Coates contends that traders can be trained to be tough, to view novel events as challenges to embrace instead of crippling stressors. Although he admits that “it is too early in this research to recommend any particular toughening regime,” he suggests that since the new training programs will have to be able to access the primitive brain, not just the rational cortex, they “may turn out to involve a lot more physical exercises than they do at present.” (p. 254)

The Hour Between Dog and Wolf is a very rich book, one that every trader and risk manager should read. I recommend it unequivocally. (Just don’t send me to boot camp.)

Monday, June 4, 2012

Schwager, Hedge Fund Market Wizards

Jack D. Schwager, author of the bestselling Market Wizards and The New Market Wizards as well as Stock Market Wizards, has a new book in his “wizard” series: Hedge Fund Market Wizards (Wiley, 2012).
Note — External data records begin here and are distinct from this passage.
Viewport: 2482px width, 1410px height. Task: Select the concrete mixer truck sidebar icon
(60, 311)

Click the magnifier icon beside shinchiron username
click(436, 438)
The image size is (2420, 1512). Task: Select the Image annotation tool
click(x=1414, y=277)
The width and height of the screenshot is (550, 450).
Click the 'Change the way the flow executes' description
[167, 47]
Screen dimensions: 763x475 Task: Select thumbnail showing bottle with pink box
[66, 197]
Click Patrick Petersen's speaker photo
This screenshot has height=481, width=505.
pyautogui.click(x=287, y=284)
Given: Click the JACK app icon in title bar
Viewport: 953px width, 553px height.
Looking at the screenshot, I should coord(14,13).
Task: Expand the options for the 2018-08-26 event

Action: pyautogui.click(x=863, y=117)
Let me say up front that this is a terrific book, perhaps even better than the classic Market Wizards, which was recently re-released in paperback. Schwager interviews fifteen hedge fund managers, all of whom have “demonstrated an ability to generate superior return/risk performance.” Some are familiar names; others, I must confess, I had never heard of—which may be part of the reason that they are such stellar performers.

The “macro men” are Colm O’Shea, Ray Dalio, Larry Benedict, Scott Ramsey, and Jaffray Woodriff. The “multistrategy players” are Edward Thorp, Jamie Mai, and Michael Platt. There are seven “equity traders”: Steve Clark, Martin Taylor, Tom Claugus, Joe Vidich, Kevin Daly, Jimmy Balodimas, and Joel Greenblatt.

Each interview is tailored to the person being interviewed, so the reader is not subjected to a dull cookie-cutter format. Naturally, some themes reverberate throughout the book and Schwager distills them into forty market wizard lessons in the final chapter. But the richness of this book comes from its portraits of a diverse group of traders with equally diverse trading styles.

There are system traders and discretionary traders. There are grinders who rarely have outsized days and traders who are looking for the home run. There are those who will average down and those who wouldn’t think of doing such a thing. One trader says that stop orders are for fools while another says that stops are necessary and should be placed at a level that says you’re wrong.

Schwager’s questions slowly unveil each hedge fund trader’s approach to the markets, what I suppose you could call his trading personality. Some traders took a while to develop a winning personality, and they share their struggles. Some are enthusiastic about their lives as traders and hedge fund managers, whereas at least one is still “searching to be satisfied by something.”

Although the reader can search for golden nuggets in this book (and there are many), the fact is that the nuggets are only as valuable as the person who implements them as a reflection of his own trading personality. And that’s what is so useful about Schwager’s interviews: they show how top hedge fund managers think, feel, and act. The reader can, over the course of more than 500 pages, judge for himself how his own trading personality measures up. And perhaps, inspired by some of these trading stars, start on a self-improvement program.